Here is a set of records. Copy them all exactly.

⟨

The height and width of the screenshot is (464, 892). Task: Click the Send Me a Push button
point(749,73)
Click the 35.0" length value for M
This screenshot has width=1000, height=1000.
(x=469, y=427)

⟩

Your response
The height and width of the screenshot is (464, 892). Task: Click the Send Me a Push button
point(749,73)
Click the 35.0" length value for M
This screenshot has width=1000, height=1000.
(x=469, y=427)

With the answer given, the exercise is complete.